ASK FATHER: Can divorcees with “annulments” be prevented from marrying if there are young children?

From a reader…

QUAERITUR:

Something that I have been wondering about is whether or not the Church could deny marrying a couple where one intended spouse was previously married, had children then the Church granted an annulment [declaration of nullity] saying the marriage was invalid. Could it be argued that, for the sake of the children from the first marriage, a new marriage would not be possible until those children were adult age and the damage minimized from a parent’s new marriage and family? I’m not sure I explained my question well but I see so many damaged children struggling with assorted wounds and disorders from marriage and remarriage and new children and new step parents and all that instability. If Amoris Laetitia guides Pastors to consider what’s better for children in new unions, shouldn’t the Church also be mindful of protecting children from [of?] previous unions, even if those first unions were granted annulments?

GUEST CANONIST RESPONSE:

A monitum (warning) or vetitum (prohibition) is usually only applied to one party or both if one or both of the parties simulated their matrimonial consent (i.e., said “yes,” but meant “no”), and therefore either should not or must not attempt marriage in the future until it is certain that nothing stands in the way of a valid and licit celebration of marriage, in accordance with canon 1066 of the Code of Canon Law; or if there is still present in one party or the other (or both) a serious anomaly or grave affliction of the psyche which rendered the marriage null due to incapacity to contract marriage (e.g., this can be anything from alcoholism or drug addiction to schizophrenia) as under such circumstances it is also necessary to verify ahead of time that any possible future attempt at marriage will not result in an invalid marriage (emphasizing once again the immense importance of canon 1066, the admonitions of which are gravely incumbent upon those who prepare people for marriage).  [Fr. Z adds: Can. 1066: Before a marriage is celebrated, it must be evident that nothing stands in the way of its valid and licit celebration.]
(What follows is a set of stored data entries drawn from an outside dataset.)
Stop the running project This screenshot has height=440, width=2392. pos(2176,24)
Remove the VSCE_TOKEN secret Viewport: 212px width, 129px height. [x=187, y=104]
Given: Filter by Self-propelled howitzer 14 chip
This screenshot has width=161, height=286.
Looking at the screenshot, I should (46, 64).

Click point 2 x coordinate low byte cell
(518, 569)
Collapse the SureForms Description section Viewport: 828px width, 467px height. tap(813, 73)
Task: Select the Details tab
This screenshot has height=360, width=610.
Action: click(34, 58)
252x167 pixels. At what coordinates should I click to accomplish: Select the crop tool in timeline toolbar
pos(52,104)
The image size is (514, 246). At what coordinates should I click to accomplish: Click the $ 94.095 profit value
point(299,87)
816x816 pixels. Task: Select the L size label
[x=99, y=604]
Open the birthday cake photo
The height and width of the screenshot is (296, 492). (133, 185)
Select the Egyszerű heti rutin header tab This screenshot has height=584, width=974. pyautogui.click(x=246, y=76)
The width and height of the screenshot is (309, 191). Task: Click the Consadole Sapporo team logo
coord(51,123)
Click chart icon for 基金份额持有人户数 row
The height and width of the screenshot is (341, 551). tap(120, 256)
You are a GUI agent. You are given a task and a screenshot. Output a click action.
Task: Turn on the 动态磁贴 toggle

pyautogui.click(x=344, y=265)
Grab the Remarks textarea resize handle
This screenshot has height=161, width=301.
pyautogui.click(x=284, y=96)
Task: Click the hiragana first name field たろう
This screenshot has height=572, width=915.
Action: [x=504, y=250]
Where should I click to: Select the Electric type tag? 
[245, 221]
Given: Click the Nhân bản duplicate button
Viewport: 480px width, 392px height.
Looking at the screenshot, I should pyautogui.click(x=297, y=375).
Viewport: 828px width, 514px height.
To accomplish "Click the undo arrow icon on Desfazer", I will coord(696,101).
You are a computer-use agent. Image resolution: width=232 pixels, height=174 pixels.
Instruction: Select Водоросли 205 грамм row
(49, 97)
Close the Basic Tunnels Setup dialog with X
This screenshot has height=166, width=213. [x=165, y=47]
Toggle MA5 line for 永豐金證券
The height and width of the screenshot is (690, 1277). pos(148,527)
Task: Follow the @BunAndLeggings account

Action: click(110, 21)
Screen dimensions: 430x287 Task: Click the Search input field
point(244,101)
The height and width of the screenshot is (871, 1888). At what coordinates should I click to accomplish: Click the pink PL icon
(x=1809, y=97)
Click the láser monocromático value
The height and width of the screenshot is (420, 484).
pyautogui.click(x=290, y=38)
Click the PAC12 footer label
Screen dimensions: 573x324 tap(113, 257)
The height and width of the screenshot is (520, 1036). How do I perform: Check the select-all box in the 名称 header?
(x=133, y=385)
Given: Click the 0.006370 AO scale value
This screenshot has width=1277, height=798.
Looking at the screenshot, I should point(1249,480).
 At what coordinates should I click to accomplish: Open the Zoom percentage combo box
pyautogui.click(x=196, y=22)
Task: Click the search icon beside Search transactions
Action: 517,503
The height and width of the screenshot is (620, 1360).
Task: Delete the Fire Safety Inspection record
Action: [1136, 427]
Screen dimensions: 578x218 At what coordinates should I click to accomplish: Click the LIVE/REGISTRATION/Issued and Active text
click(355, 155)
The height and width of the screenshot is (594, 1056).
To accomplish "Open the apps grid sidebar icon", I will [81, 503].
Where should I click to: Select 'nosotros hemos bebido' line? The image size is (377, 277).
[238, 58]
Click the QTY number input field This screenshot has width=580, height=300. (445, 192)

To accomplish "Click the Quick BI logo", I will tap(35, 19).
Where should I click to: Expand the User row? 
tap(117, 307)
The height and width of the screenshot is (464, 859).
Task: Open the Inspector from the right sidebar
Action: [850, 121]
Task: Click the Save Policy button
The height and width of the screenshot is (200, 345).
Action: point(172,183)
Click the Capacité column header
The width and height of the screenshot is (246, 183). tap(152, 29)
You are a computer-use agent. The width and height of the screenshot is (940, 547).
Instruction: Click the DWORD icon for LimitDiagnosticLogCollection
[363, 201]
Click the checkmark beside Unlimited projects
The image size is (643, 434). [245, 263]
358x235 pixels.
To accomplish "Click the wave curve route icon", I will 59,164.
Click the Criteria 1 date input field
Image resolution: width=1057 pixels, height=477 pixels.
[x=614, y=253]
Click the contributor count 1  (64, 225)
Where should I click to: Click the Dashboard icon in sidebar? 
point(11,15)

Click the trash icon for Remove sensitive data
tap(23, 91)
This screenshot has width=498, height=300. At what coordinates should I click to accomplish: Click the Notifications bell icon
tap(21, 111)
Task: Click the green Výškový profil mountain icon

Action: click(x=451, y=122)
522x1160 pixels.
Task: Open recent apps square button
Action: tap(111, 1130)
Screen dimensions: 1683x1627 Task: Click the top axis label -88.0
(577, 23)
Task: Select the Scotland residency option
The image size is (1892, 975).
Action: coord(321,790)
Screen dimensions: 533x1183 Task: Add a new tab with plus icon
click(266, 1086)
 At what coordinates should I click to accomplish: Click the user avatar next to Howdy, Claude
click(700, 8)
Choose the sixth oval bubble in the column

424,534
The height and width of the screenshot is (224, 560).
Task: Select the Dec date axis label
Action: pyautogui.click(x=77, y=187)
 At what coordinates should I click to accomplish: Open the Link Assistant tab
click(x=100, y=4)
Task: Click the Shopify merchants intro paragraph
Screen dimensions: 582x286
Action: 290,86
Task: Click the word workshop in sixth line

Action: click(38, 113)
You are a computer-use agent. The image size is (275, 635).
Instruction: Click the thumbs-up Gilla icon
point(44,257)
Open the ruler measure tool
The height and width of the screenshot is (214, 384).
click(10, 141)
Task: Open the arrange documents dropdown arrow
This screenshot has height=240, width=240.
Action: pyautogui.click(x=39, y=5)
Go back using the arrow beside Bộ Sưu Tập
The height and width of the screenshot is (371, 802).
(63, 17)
I have never heard of anyone who had a marriage declared null — having been declared free to marry and not having monitum or vetitum attached — having their right to marry (ius connubii) impacted or restricted due to the age of any offspring involved.

A Tribunal’s competence is to make a determination about the marriage presented at the request of one or both parties and, if necessary, to make provisions regarding any possibility of a future invalid attempt at marriage.

Ultimately, there is only so much any Tribunal can do. Painful family situations can often be addressed at the parish level or through counseling. Most family dysfunction is beyond the scope of any Tribunal’s competence to address or resolve.

That long-term, delicate, and time-intensive work must be left to others, in other sectors of the Church outside of the judicial branch.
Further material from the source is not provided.